Tuesday, June 06, 2006


How's that for a cheery post title? Watched a bit of The Return of the King today while I was eating lunch and then Jin and I rented Aeon Flux this evening. Death is a pretty notable theme in both films, though perhaps more a sub-theme in ROTK.

My favorite bit of both Tolkien's book and the movie adaptation is when Theoden and the Riders of Rohan charge the army laying siege to Minas Tirith (how is it even possible to talk about this story without sounding like a huge nerd?). As Theoden and his men charge into battle they cry "Death!". I love this scene. For some reason the idea of a group of courageous warriors charging towards certain death on principle alone really gets to me. Setting aside questions of the validity of war and the entirely legitimate postcolonial critiques of Tolkien's presentation of his villains, I think that there is something here concerning the nature of mortality that we need to remember. Tolkein is reminding us that there are worse things in the world than dying. Indeed death, under the right circumstances, is a noble thing.

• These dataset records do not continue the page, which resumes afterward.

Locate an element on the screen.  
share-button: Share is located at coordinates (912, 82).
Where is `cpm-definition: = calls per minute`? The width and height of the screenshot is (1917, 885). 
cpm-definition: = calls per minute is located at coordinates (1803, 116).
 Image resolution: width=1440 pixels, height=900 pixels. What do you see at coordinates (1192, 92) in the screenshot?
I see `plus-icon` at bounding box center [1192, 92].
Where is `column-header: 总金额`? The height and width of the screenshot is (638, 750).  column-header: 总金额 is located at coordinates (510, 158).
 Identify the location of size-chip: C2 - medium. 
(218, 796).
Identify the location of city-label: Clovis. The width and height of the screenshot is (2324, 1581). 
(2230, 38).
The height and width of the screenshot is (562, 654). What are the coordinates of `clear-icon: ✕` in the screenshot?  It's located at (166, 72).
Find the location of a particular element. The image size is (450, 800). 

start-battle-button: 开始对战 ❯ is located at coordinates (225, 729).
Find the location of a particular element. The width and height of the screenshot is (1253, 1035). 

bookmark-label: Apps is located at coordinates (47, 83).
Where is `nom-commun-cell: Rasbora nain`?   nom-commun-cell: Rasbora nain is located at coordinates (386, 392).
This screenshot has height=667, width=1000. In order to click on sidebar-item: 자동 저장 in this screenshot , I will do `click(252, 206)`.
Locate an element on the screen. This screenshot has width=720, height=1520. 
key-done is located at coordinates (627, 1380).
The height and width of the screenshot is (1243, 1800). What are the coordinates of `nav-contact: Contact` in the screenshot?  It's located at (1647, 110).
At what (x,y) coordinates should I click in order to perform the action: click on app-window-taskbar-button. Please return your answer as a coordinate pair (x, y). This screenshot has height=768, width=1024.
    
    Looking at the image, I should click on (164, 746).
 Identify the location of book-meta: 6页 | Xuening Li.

Then there's Aeon Flux which was a good deal better than I expected it to be (granted my expectations were pretty low). What surprised me was the strong message concerning the importance of human mortality. The essential theme of the film was that as humans we need to die, otherwise our lives will lack both meaning and morality. Again, setting aside questions concerning the ultra-violent nature of such films, I think that this movie is making an important point. Death creates ultimate consequence which helps to challenge us to explore the meaning of our fleeting lives and to live in a way that honours that meaning.

This sentiment is also echoed in the Christian story. Death is not merely a punishment in the primeval history, it is also the means by which humanity is protected from eternal corruption. I have frequently heard Christian pastors claim that Christians will never die, but will merely shed this body and live on as spiritual beings in heaven. This ain't the way the story goes (at least as I read it). We all die. What Christianity promises is not simply immortality but a mortal life, death, and then resurrection unto eternal life (check out 1 Cor. 15).

Moral of the story: death is good...kinda...how about good-ish? Okay death scares the hell out of me, but there's one good thing that it does. It keeps me (and all of us I think) honest. The fact that all of this is guaranteed to end reminds me that it's worth something in the first place. So, here's to death...it's a sonofabitch, but it sure makes life worth living.


the Doug said...

Howdy Colin! Wassup?
Death is a great theme isn't it? It is here that I think that we could take the discussion a few steps further...

When people talk about not dying are they speaking relatively? One might argue that the death that a Christian is not really death when compared to the judgement of the non-penitent.
Go the other way and talk about the current death, is the death that Genesis 2:17 (God telling them the consequences of eating of the fruit of the knowledge of good and evil tree - maybe it was a pinecone type thing, but I digress) is that death a process, certainly there is a "not yet" portion to the curse, but there is certainly also a "now" portion to the curse. Add to this discussion (well it's happening in my head if no one else's) the ideas of "death to self" and what really is death?

Although I agree with you on how vivid the "ride for ruin and the world's ending... death, death, death " bit that's intense.

Peace ;-)

Colin said...

Well, I was just talking about physical death in the post. As to the first bit you mention concerning Christians not really dying, that's actually the point I was trying to make. I'm fine with the concept of an afterlife, and unlike lots of Christian theologians of a more progressive bent I don't really have a problem with hell either. What I'm saying is that we need to understand that, apart from perhaps one verse, Scripture essential paints the picture of death as a very final (though reversable) situation. We don't die and then get whisked away, we die and then later, when Christ returns, we get resurrected. Now, you're welcome to not believe any of that, but I'm not sure how you would make a case that Scripture teaches something else.

As for the rest...this post is long so perhaps I'll come back to it later...the bits about dying to self are, I think, some of the best and most interesting stuff Christianity has to offer. Ta-ta for now.